--- Exercise inputs ---

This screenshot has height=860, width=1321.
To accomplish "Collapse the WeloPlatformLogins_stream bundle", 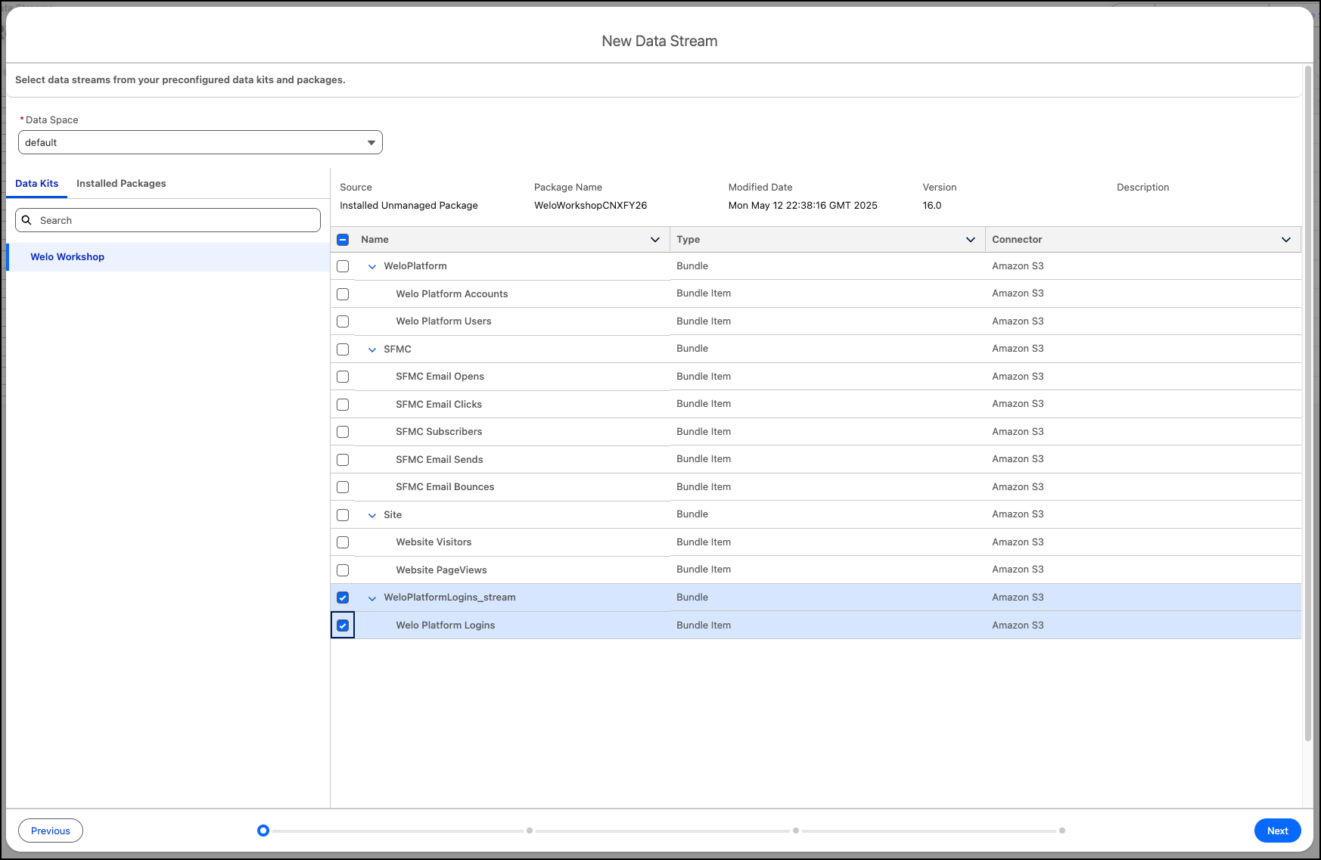I will click(372, 598).
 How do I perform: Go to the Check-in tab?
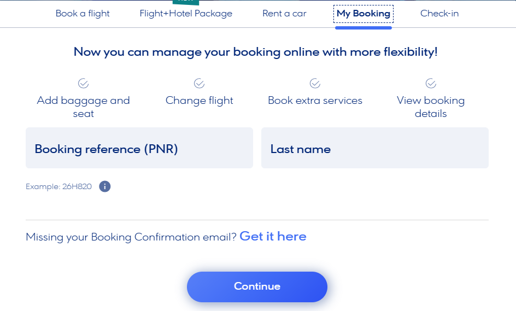439,14
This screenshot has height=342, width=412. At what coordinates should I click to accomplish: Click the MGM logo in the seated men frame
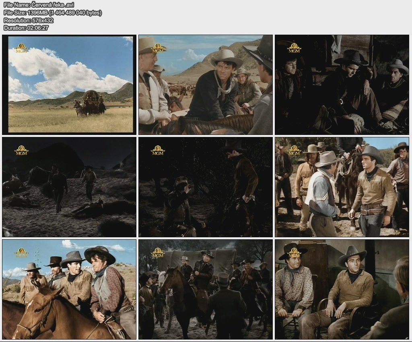(x=294, y=253)
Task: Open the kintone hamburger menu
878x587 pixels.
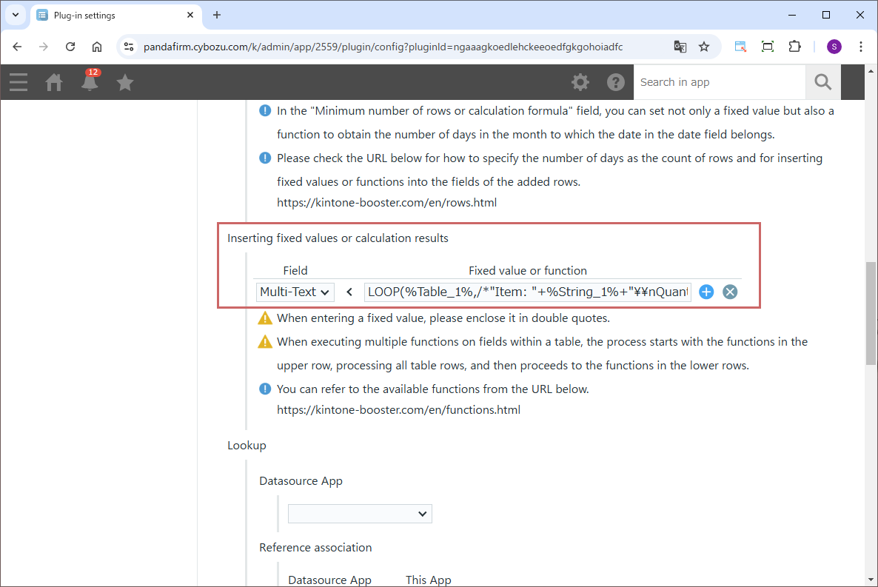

---

* _Work required_:
All lines from the one containing "How do I perform: Go to the Check-in tab?" through the end of the entries, both ends included, should be written out exactly, with no pictures.

* _Response area_:
 How do I perform: Go to the Check-in tab?
439,14
This screenshot has height=342, width=412. At what coordinates should I click to accomplish: Click the MGM logo in the seated men frame
(x=294, y=253)
Task: Open the kintone hamburger menu
878x587 pixels.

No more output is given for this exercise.